> [Given instruction]:
Duplicate the lines of the records beginning at the line that contains "Viewport: 719px width, 684px" and stopping after the line that contains "coord(285,96)", both included. Omit the pictures.

> [Supplied material]:
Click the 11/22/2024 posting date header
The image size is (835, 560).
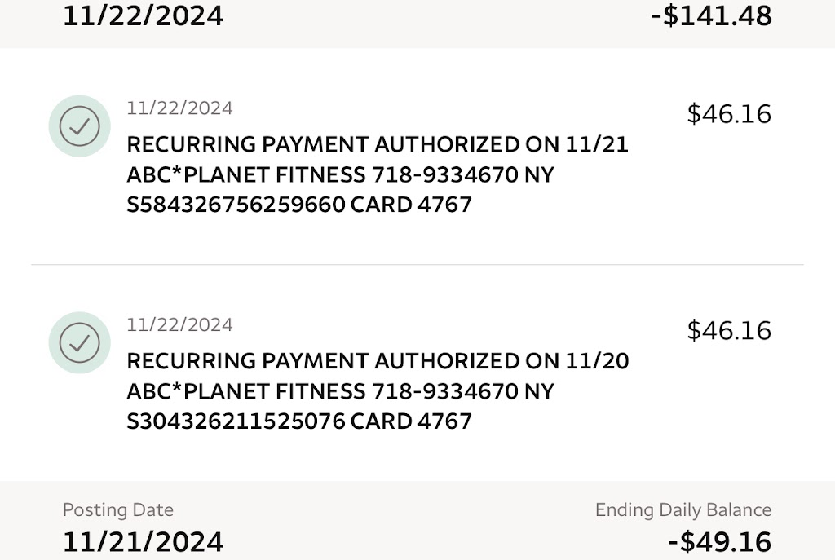pyautogui.click(x=143, y=15)
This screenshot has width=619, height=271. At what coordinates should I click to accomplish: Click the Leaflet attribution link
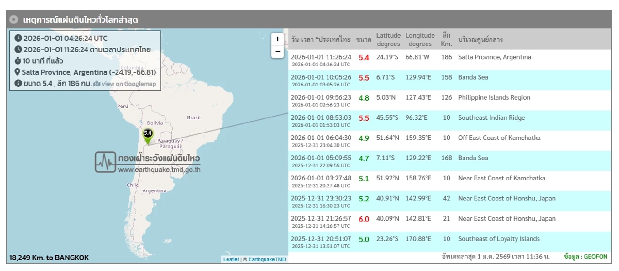click(231, 259)
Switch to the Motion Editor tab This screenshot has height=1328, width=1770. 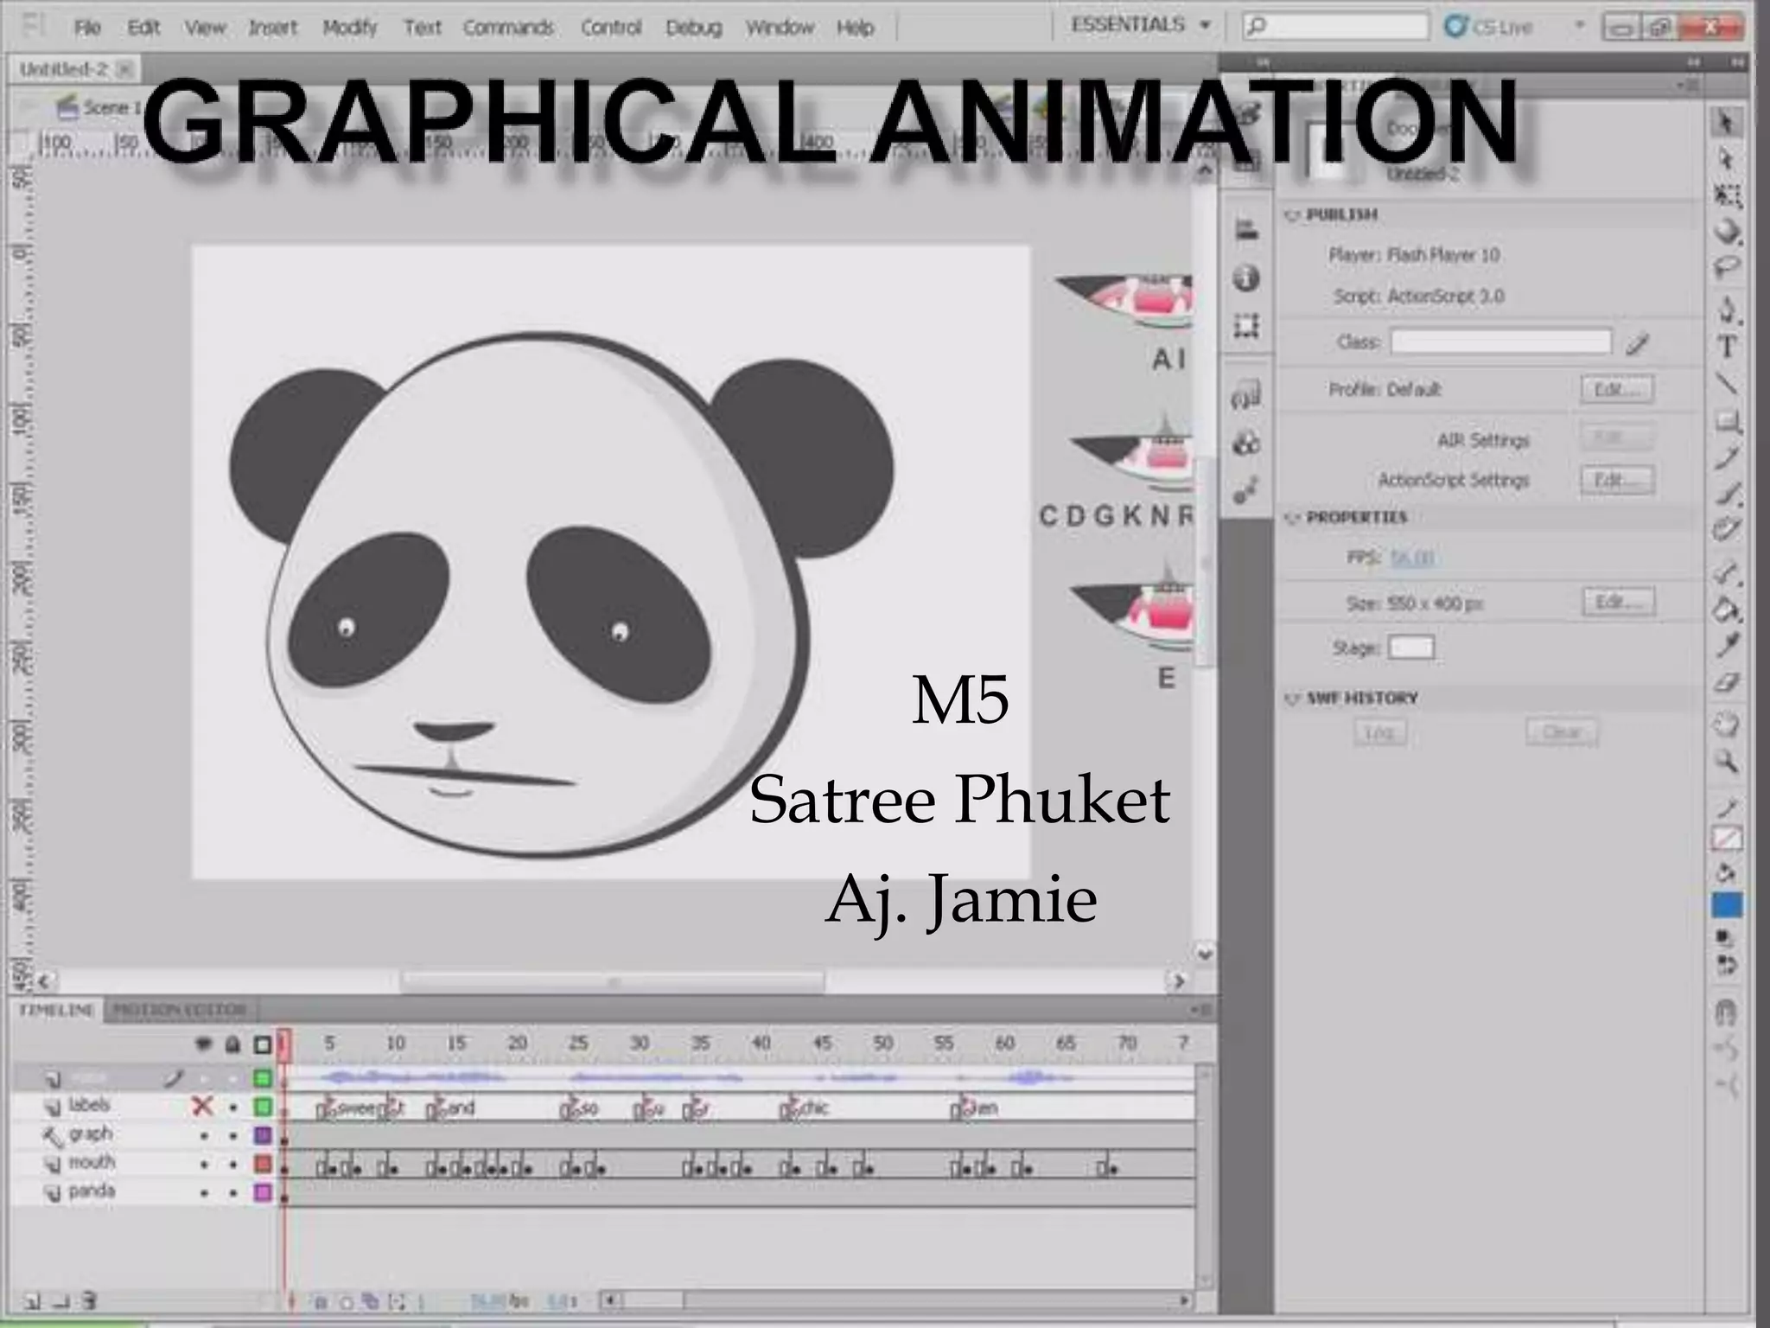pyautogui.click(x=180, y=1010)
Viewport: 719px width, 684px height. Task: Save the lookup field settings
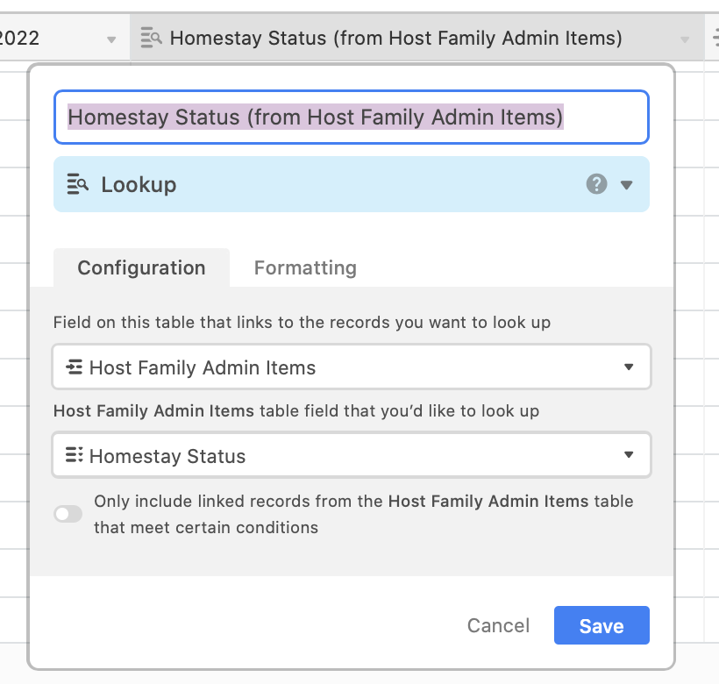(x=602, y=625)
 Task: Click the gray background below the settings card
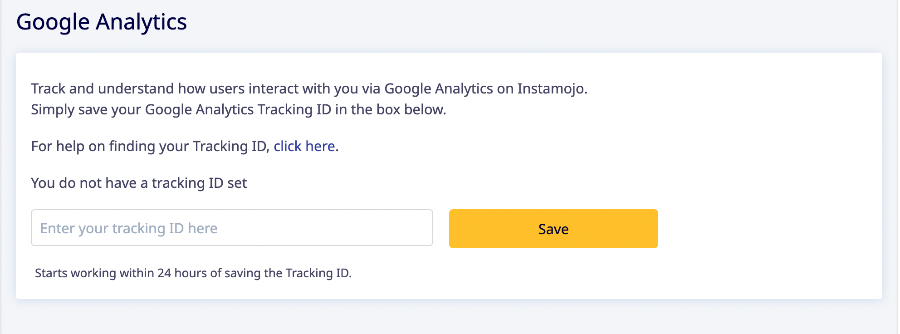point(449,318)
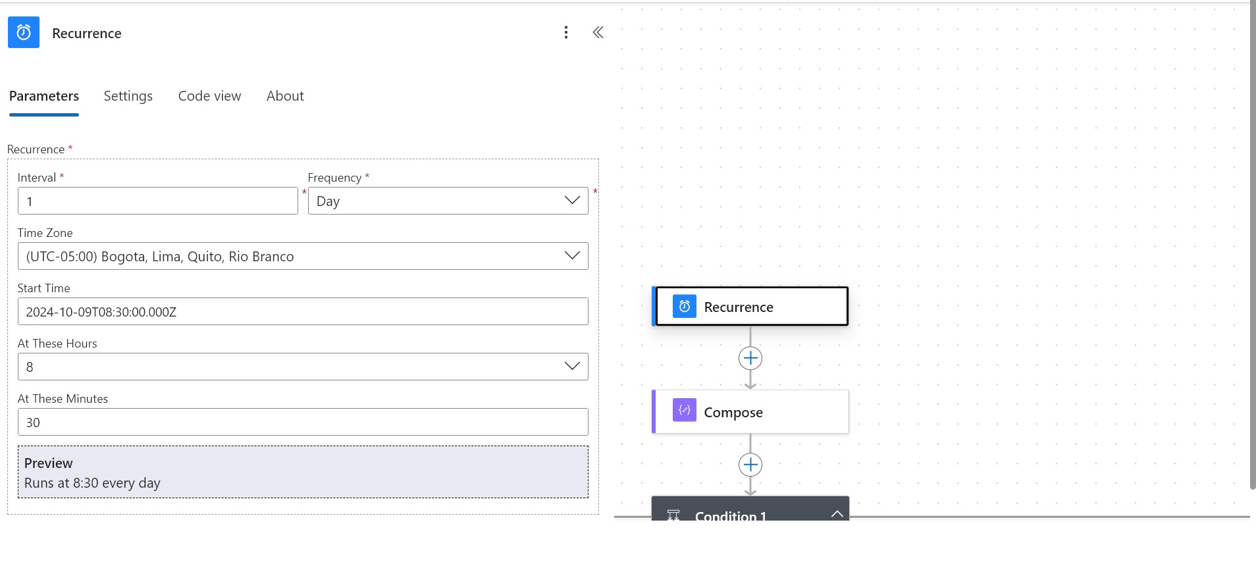Go to the About tab
The image size is (1256, 566).
coord(285,96)
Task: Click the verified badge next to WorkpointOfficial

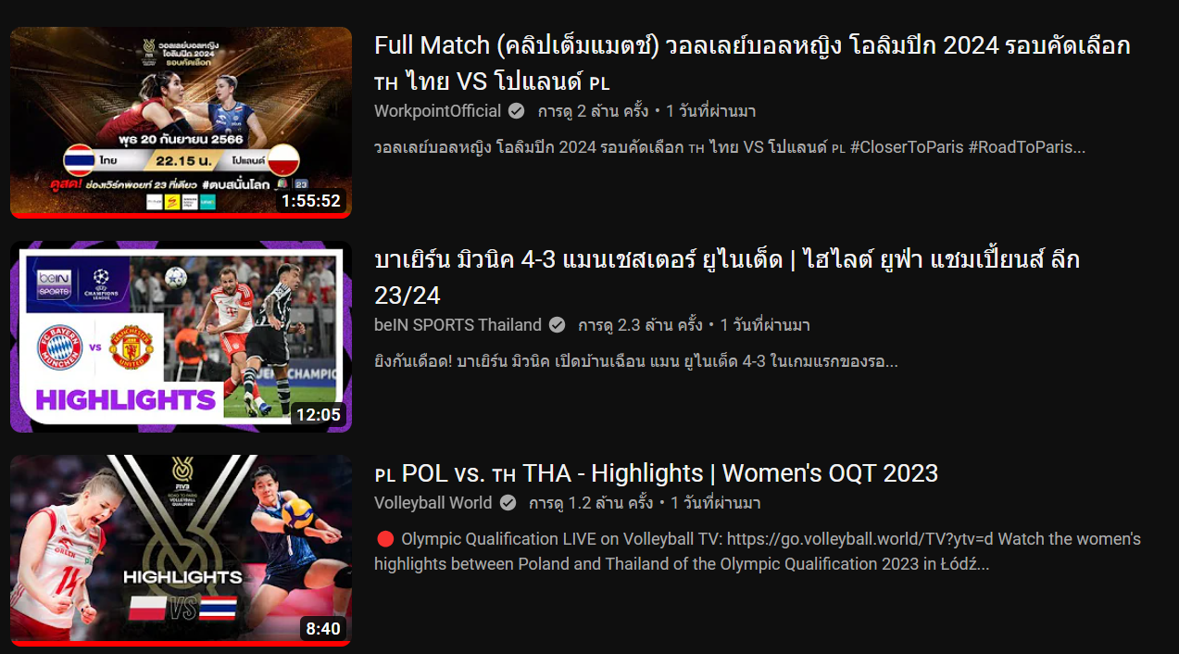Action: click(x=517, y=111)
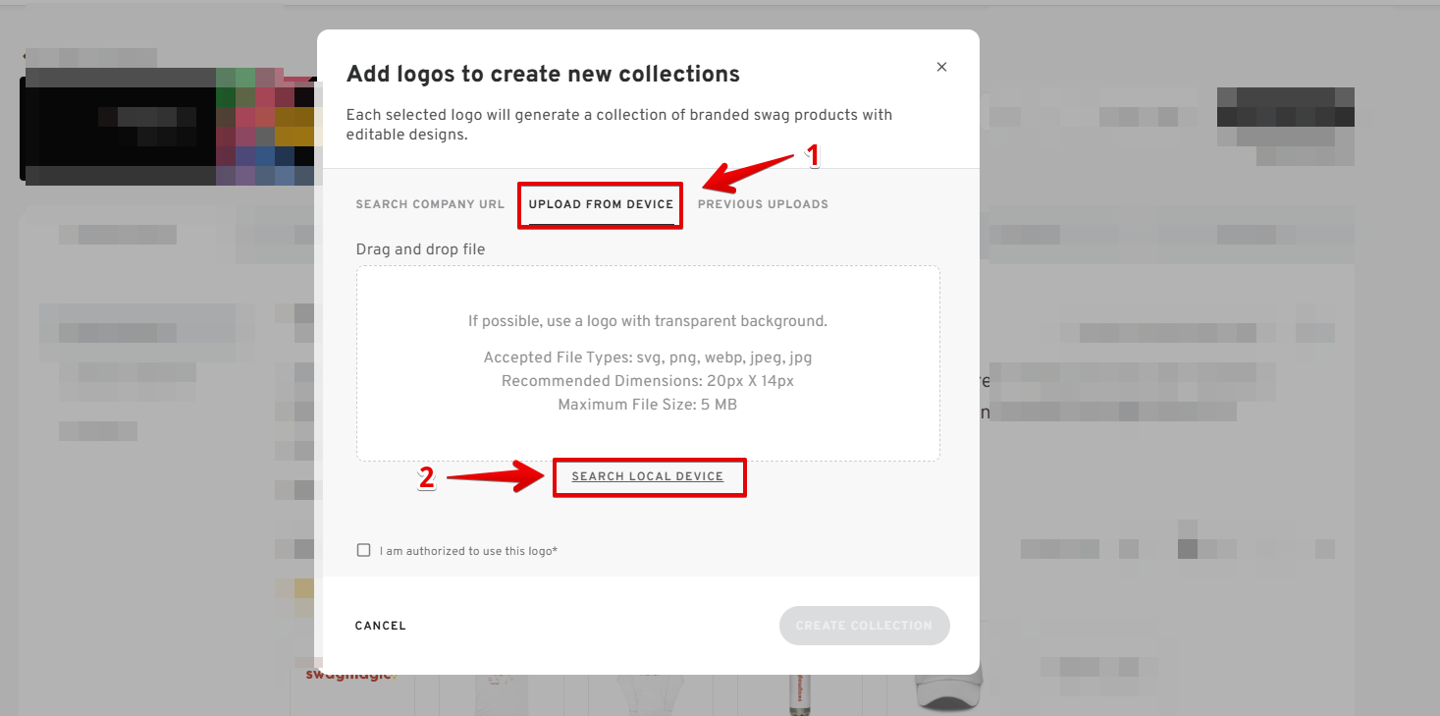Switch to the Search Company URL tab
The width and height of the screenshot is (1440, 716).
(x=430, y=204)
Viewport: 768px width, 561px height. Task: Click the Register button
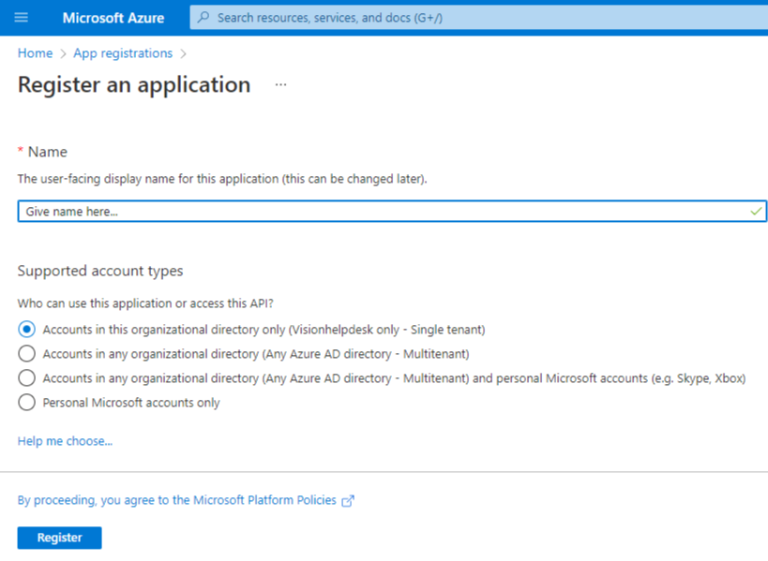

> [Task response]:
Viewport: 719px width, 684px height. Task: Save the lookup field settings
(x=602, y=625)
 Task: Click the gray background below the settings card
point(449,318)
Go to the About tab
The image size is (1256, 566).
coord(285,96)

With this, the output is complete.